SHANGHAI — Since her father was elected president of the United States, global sales of Ivanka Trump merchandise have surged and her company has applied for at least nine new trademarks in the Philippines, Puerto Rico, Canada and the U.S. The commercial engine of the first daughter’s brand is stronger than ever even as she builds a new political career from her West Wing office.

Sales hit record levels in 2017, despite boycotts and several stores limiting her merchandise. U.S. imports, almost all from China, shot up an estimated 166 percent last year. The brand, which Ivanka Trump no longer manages but still owns, says distribution is growing. It has launched new activewear and affordable jewelry lines, and is working to expand its global intellectual property footprint. In addition to applying for the new trademarks, Ivanka Trump Marks LLC has won provisional approval from the Chinese government for four more since the inauguration.

In a statement Tuesday, a spokesperson for the Ivanka Trump brand said the 2017 Chinese trademarks were filed defensively to prevent counterfeiters or squatters from using her name.

Criminal conflict-of-interest law prohibits federal officials, like Trump and her husband, from participating in government matters that could impact their own financial interest or that of their spouses. Some argue that the more her business broadens its scope, the more it threatens to encroach on the ability of two of President Trump’s most trusted advisers to deliver credible advice on core issues like trade, intellectual property and the value of Chinese currency.

Trump is no longer running the brand, and she has shifted its assets to a family-run trust valued at more than $50 million. In a recent interview with CBS News, she argued that her business would be doing even better if she hadn’t moved to Washington and placed restrictions on her team to ensure that “any growth is done with extreme caution.”

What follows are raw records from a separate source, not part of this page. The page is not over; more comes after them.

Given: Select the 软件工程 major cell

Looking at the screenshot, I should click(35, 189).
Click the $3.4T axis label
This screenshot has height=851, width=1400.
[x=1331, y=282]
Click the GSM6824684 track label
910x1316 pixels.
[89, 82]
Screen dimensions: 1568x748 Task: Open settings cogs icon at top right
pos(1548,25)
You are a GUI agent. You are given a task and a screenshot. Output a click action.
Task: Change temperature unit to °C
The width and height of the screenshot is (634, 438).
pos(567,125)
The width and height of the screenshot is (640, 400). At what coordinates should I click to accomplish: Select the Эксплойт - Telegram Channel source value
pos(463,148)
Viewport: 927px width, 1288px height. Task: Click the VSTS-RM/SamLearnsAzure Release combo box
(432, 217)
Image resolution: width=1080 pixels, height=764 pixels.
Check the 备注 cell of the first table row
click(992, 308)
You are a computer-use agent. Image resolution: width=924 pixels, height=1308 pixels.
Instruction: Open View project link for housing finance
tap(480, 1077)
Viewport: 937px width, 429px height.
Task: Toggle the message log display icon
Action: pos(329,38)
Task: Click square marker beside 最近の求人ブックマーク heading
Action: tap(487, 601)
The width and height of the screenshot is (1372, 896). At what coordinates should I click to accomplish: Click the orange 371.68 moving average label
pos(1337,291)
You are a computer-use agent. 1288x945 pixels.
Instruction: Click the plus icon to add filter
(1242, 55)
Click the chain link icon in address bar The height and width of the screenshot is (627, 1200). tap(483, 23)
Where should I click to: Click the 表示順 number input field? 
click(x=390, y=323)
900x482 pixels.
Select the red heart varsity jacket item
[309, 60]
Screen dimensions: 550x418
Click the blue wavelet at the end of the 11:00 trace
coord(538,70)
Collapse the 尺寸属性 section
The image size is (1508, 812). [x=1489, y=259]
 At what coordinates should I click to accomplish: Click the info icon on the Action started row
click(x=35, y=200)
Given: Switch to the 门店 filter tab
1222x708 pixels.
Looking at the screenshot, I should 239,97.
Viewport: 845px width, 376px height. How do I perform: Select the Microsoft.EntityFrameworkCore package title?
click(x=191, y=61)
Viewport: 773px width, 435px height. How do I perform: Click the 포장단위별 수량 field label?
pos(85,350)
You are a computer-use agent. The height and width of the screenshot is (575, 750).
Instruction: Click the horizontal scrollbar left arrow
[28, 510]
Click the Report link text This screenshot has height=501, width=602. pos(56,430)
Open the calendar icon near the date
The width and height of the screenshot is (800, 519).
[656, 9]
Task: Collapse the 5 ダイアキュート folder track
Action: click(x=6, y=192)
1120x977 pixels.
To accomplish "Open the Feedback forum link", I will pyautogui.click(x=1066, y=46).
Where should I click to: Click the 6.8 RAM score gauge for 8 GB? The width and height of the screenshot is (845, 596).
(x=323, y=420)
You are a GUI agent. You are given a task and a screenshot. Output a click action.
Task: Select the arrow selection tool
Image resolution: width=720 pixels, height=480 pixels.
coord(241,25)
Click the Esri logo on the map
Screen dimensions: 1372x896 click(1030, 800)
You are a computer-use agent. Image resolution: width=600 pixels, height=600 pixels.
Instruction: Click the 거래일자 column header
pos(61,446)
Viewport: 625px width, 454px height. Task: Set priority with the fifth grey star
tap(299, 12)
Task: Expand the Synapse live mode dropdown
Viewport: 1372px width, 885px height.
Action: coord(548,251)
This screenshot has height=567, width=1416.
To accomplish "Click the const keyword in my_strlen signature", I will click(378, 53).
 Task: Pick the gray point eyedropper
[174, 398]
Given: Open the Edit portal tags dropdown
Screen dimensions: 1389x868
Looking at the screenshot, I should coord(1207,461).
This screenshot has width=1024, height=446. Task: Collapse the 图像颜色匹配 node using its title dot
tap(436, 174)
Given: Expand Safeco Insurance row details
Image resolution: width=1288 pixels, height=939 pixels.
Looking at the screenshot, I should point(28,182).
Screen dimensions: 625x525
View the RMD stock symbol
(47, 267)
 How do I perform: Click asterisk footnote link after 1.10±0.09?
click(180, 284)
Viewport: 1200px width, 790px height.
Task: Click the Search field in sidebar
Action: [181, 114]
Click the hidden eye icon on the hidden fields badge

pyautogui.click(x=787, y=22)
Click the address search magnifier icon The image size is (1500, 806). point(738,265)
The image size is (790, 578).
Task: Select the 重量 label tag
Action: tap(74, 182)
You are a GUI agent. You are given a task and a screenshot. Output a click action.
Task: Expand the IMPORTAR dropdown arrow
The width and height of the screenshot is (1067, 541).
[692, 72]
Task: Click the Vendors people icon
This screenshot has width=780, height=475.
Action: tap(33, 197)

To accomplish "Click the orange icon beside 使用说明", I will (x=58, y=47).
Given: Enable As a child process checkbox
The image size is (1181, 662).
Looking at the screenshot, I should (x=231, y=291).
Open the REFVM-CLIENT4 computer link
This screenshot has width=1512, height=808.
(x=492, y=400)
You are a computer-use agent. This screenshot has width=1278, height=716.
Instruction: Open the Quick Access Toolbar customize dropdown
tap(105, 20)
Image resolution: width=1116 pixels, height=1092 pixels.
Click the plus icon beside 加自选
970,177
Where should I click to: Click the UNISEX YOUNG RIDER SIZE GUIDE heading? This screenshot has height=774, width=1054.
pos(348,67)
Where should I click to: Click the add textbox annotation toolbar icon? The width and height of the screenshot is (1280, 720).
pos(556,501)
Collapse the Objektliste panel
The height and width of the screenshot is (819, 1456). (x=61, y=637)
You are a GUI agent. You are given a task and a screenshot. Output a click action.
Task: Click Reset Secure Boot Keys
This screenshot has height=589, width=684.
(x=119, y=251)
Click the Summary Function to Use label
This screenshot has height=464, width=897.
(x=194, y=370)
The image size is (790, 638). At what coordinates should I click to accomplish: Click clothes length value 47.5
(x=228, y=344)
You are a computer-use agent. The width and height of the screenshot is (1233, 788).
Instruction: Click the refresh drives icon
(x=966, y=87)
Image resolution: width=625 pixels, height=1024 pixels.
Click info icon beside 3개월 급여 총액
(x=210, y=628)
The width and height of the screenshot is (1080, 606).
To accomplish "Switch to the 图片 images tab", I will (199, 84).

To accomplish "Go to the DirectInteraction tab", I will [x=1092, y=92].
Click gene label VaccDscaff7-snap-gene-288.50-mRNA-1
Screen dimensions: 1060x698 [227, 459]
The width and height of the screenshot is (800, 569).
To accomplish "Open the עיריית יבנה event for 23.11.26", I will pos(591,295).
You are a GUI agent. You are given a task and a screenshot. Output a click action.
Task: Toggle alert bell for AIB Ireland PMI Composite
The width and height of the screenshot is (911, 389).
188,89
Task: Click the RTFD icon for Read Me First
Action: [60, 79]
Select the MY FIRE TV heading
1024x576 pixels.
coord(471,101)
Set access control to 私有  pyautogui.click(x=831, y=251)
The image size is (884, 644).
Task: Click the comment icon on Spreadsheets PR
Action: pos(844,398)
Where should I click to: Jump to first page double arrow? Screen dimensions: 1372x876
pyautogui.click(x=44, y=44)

Meanwhile, her husband Jared Kushner has taken steps to distance himself from his sprawling New York real estate business, divesting some of his business interests including his stake in a major Fifth Avenue skyscraper.

The new trademark applications seek the right to put Ivanka Trump’s name on lingerie in the U.S., baby clothes in the Philippines, handbags in Puerto Rico and perfume in Canada, among a host of things. Trademarks can be used to expand a business or defend against copycats. They have ethical implications for public servants because they are granted by foreign governments and can be enormously valuable.